ESPE2021 ePoster Category 2 Growth and syndromes (to include Turner syndrome) (56 abstracts)
1Hospital Miguel Servet, Zaragoza, Spain; 2Hospital Universitario de Donostia, San Sebastián, Spain; 3Consorcio Hospital General Universitario de Valencia, Valencia, Spain; 4Fundación Hospital de Calahorra, Calahorra, Spain
Objectives: - To establish the main factors on which a good response to GH treatment depends. - To study the optimum adherence values. - To study the impact of the loss of adherence in the treatment with GH.
Materials and Methods: This is a non-interventional, retrospective observational study, by reviewing medical records of patients undergoing GH treatment for at least 2years due to GHD or SGA. Patients received treatment with Saizen®, allowing to assess adherence to treatment through the EasyPod Connect platform. Statistical significance has been considered when p≤0.05.

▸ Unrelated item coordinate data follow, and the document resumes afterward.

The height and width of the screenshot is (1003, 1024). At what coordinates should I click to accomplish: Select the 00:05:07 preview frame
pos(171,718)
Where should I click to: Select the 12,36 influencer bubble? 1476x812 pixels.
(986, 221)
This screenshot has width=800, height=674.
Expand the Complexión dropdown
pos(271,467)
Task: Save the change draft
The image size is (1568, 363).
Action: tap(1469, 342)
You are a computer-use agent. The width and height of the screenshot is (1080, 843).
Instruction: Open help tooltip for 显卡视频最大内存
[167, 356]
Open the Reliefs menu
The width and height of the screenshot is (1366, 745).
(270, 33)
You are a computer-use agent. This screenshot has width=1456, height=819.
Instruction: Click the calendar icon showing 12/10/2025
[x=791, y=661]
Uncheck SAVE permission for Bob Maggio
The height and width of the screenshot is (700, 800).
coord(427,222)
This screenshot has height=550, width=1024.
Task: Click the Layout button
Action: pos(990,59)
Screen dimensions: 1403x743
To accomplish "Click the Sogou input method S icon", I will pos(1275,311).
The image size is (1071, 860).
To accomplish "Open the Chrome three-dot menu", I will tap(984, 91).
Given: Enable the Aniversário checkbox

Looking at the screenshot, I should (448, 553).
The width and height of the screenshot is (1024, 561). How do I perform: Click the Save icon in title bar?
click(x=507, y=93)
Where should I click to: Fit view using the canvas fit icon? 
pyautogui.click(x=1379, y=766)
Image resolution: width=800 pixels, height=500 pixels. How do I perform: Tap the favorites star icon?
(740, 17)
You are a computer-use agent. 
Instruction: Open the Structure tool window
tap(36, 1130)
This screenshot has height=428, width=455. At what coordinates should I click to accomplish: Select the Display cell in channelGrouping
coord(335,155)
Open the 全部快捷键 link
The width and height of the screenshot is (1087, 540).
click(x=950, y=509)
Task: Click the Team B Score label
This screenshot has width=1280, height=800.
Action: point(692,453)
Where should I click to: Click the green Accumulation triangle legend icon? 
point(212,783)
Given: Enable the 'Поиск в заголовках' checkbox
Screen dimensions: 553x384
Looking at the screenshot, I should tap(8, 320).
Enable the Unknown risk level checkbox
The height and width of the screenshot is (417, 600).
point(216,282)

Results: 110patients (51.4%boys, 48.6%girls), 69% GHD, 31% SGA. Patients with the lowest height velocity (HV)SDS are those with the highest adherence (r = -0.230, P = 0.017) and achieve a higher HV gain in the first year (r = -0.499, P = 0.000). At first year, IoR1 is associated with a higher heightSDS (r = 0.573, P = 0.000), HVSDS (r = 0.615, P = 0.000), heightSDS in the 2ºyear (r = 0.581, P = 0.000) and higher HVSDS 2ºyear (r = 0.398, P = 0.000). More adherence during the first year correlates to higher HV during the first year, compared to the previous one at the beginning (HV1-HV0) (r = 0.182, P = 0.04), and a better adherence and IoR2 persist the 2ºyear (r = 0.836, P = 0.000, r = 0.246, P = 0.01, respectively). Patients with an adherence>90% during the first year, have more frequently a HV>1SDS (P = 0.025) and higher heightSDS (P = 0.003) and height-gainSDS (P = 0.000). In the 2ºyear, a higher IoR1 correlates to heightSDS (r = 0.581, P = 0.000) and the HVSDS (r = 0.398, P = 0.000). A higher heightSDS in the first year correlates to higher heightSDS the 2ºyear (r = 0.887, P = 0.000) a higher IoR2, heightSDS (r = 0.201, P = 0.035) and HVSDS (r = 0.401, P = 0.000). Adherence during the 2ºyear is better in those with higher HV1-HV0 (r = 0.201, P = 0.035), better adherence the first year (r = 0.836, P = 0.000), and in those with a higher IoR2 (r = 0.298, P = 0.002). There is a positive correlation between the educational level of the father and mother and adherence the first (r = 0.031, P = 0.006, r = 0.21, P = 0.04, respectively) and the 2ºyear (r = 0.35, P = 0.00, r = 0.24, P = 0.03, respectively). In patients with GHD, every 10% loss of adherence means a loss of HV of 1.1cm/year, being 0.6cm/year for SGA patients. Adherence could explain 33.4% of the response to treatment with GHD, while if we include the total number of patients in the study, it could explain 38.8%.
Conclusions: Adherence is a determining parameter in the response to treatment with GH; a value> 90% is estimated as optimal for a better response the first year of treatment, and >85% the second. The percentage of adherence is higher in those patients with greater growth restriction at the beginning and remains high in those with higher HV.